Milano, Roma e Napoli, ecco le posizioni in classifica

A faticare in classifica sono soprattutto le grandi città: Roma si è classificata all'89° posto, parecchie posizioni dietro a Milano (42esima). Prima di loro ci sono Firenze (53esima) e Torino (82esima). Gli indicatori di maggior rilievo riguardano i livelli di azoto registrati nell'aria.

Fra le metropoli peggiori, che hanno ottenuto punteggi molto più bassi, c'è Napoli (98esimo posto).

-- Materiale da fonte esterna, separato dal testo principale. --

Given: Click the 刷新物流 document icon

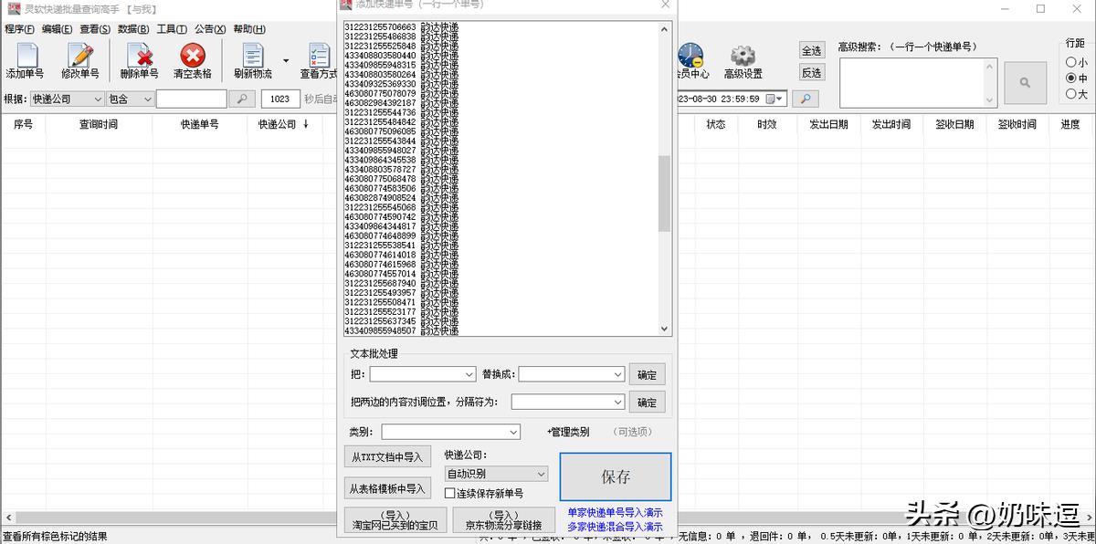Looking at the screenshot, I should (252, 57).
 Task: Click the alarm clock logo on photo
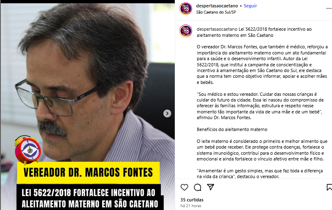click(27, 150)
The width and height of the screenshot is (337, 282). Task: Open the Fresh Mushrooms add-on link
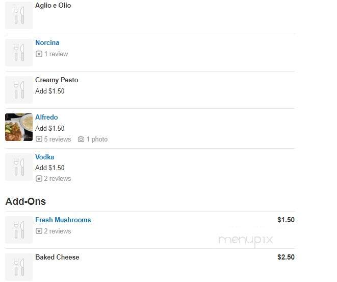click(x=63, y=220)

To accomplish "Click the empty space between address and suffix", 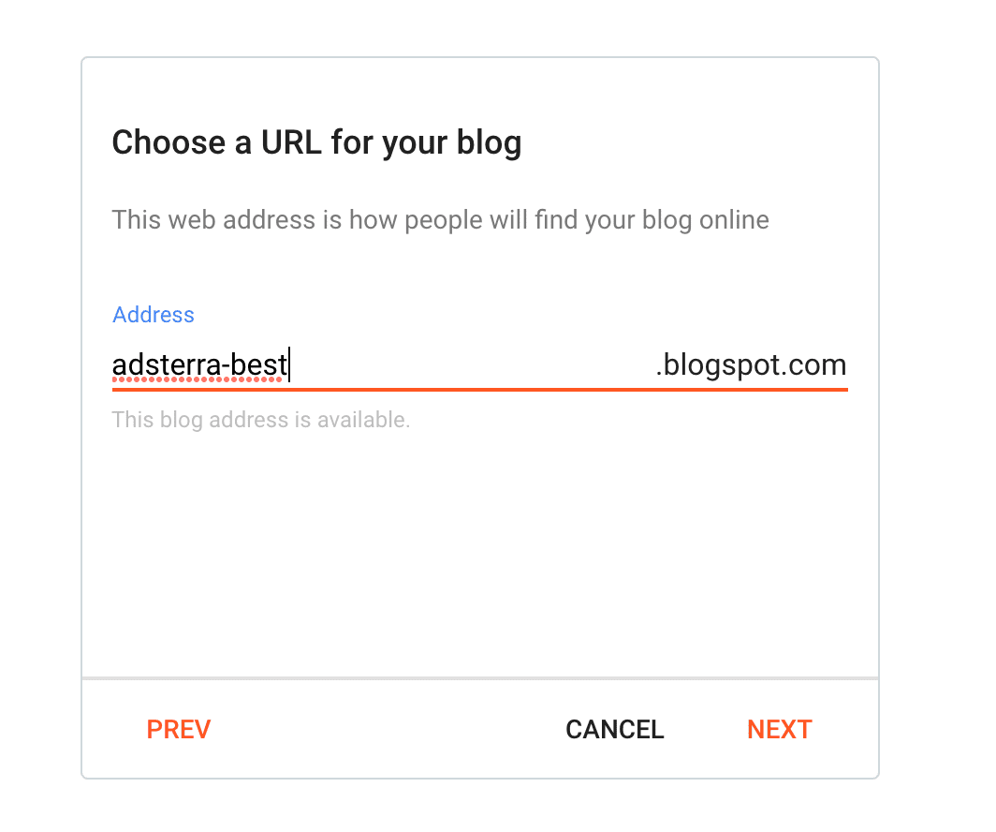I will pyautogui.click(x=468, y=365).
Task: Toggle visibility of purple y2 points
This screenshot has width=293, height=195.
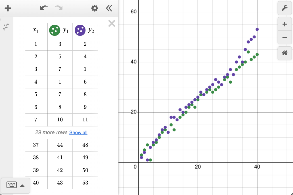Action: (x=80, y=30)
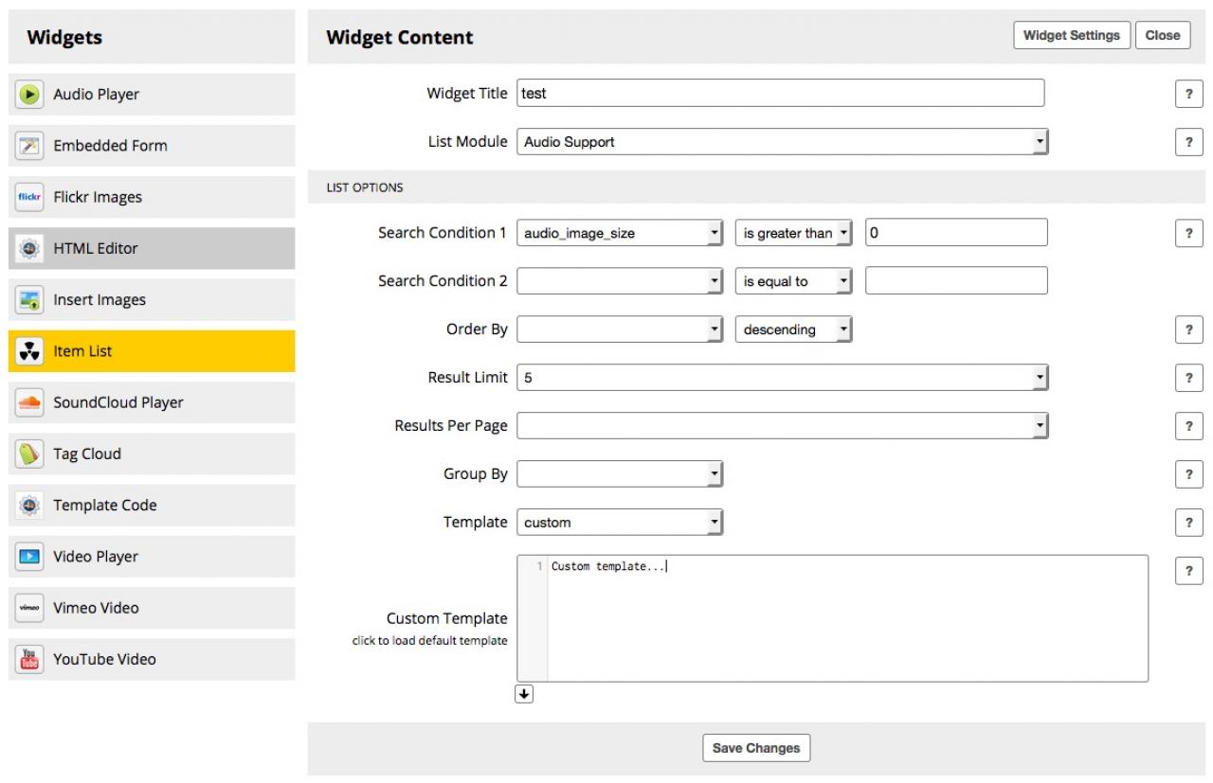The image size is (1213, 783).
Task: Expand the Search Condition 1 field dropdown
Action: [620, 233]
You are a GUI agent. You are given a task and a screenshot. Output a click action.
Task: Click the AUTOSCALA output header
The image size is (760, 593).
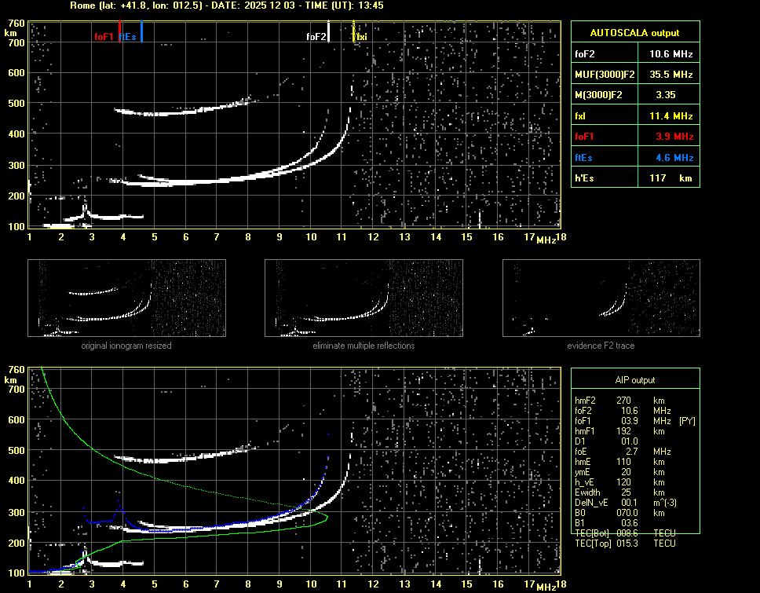(634, 33)
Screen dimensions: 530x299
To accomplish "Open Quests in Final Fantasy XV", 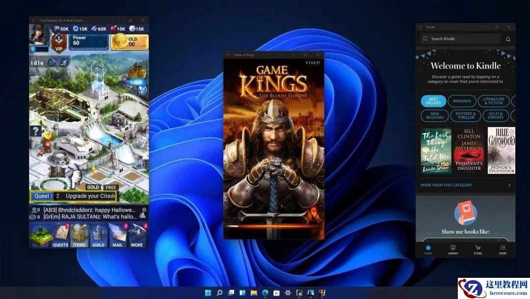I will click(x=60, y=237).
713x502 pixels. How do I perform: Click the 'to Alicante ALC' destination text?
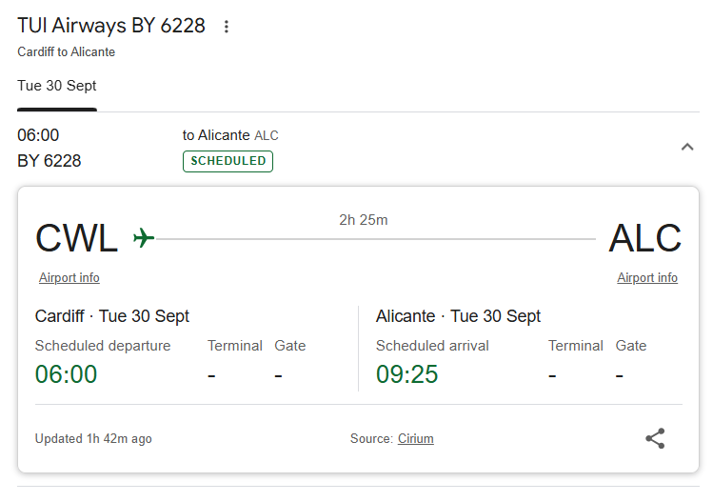point(230,135)
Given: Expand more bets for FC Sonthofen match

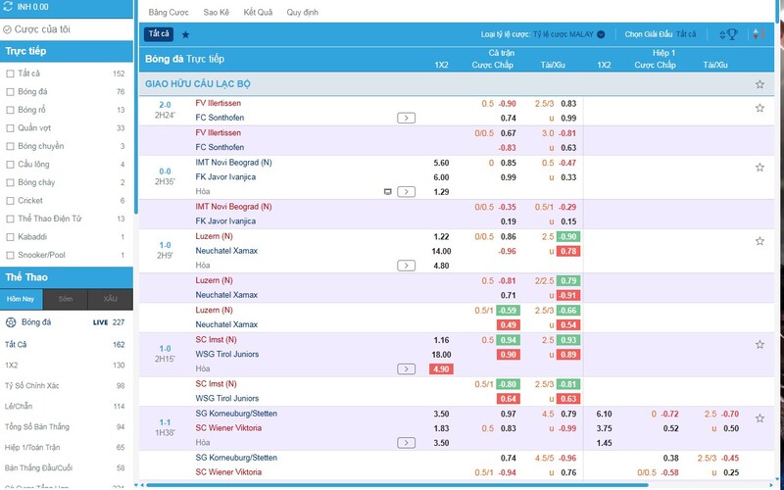Looking at the screenshot, I should click(x=406, y=118).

I punti deboli delle grandi città sono parecchi: dallo smog (Torino, Milano, Bologna e Firenze), al traffico (Catania, Roma), dai rifiuti (Palermo, Catania, Venezia, Firenze, Roma), alla dispersione di acqua potabile (Firenze, Catania, Bari), dal suolo consumato (Venezia), fino alla scarsa diffusione del solare termico e fotovoltaico (Napoli, Palermo, Torino, Roma).

Ma il report offre anche numerosi spunti che possono aiutare le città italiane a migliorare le proprie condizioni e aggiudicarsi un punteggio più alto per quanto riguarda la vivibilità e la qualità della vita.

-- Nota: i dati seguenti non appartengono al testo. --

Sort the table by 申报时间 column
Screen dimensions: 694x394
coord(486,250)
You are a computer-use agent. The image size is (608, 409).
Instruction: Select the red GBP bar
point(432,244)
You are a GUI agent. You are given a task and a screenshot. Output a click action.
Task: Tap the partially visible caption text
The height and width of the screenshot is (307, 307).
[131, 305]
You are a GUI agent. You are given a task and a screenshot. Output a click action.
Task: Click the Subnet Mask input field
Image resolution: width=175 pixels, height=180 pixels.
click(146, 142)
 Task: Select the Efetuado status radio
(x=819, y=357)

Città dove si vive meglio, come sono cambiate negli ultimi 30 anni

Quali sono le novità più importanti degli ultimi 30 anni in merito alla qualità della vita nelle città italiane?

Sicuramente dobbiamo annoverare il tasso di motorizzazione dei Comuni capoluogo italiani, che rispetto a 30 anni fa è salito notevolmente ed è considerato tra i più alti d'Europa. Basti pensare che ci sono almeno 66,6 auto ogni 100 abitanti.

Ma sono saliti anche altri indicatori, quali la produzione di rifiuti media per ogni persona (passata da 455 kg/anno del ‘94 a 516 kg/anno nel 2022), mentre la qualità del trasporto pubblico è ancora ben lontana dalle medie europee.

In altre parole, la sfida per un Paese più pulito e sostenibile è ancora un traguardo piuttosto lontano, ma non certo impossibile.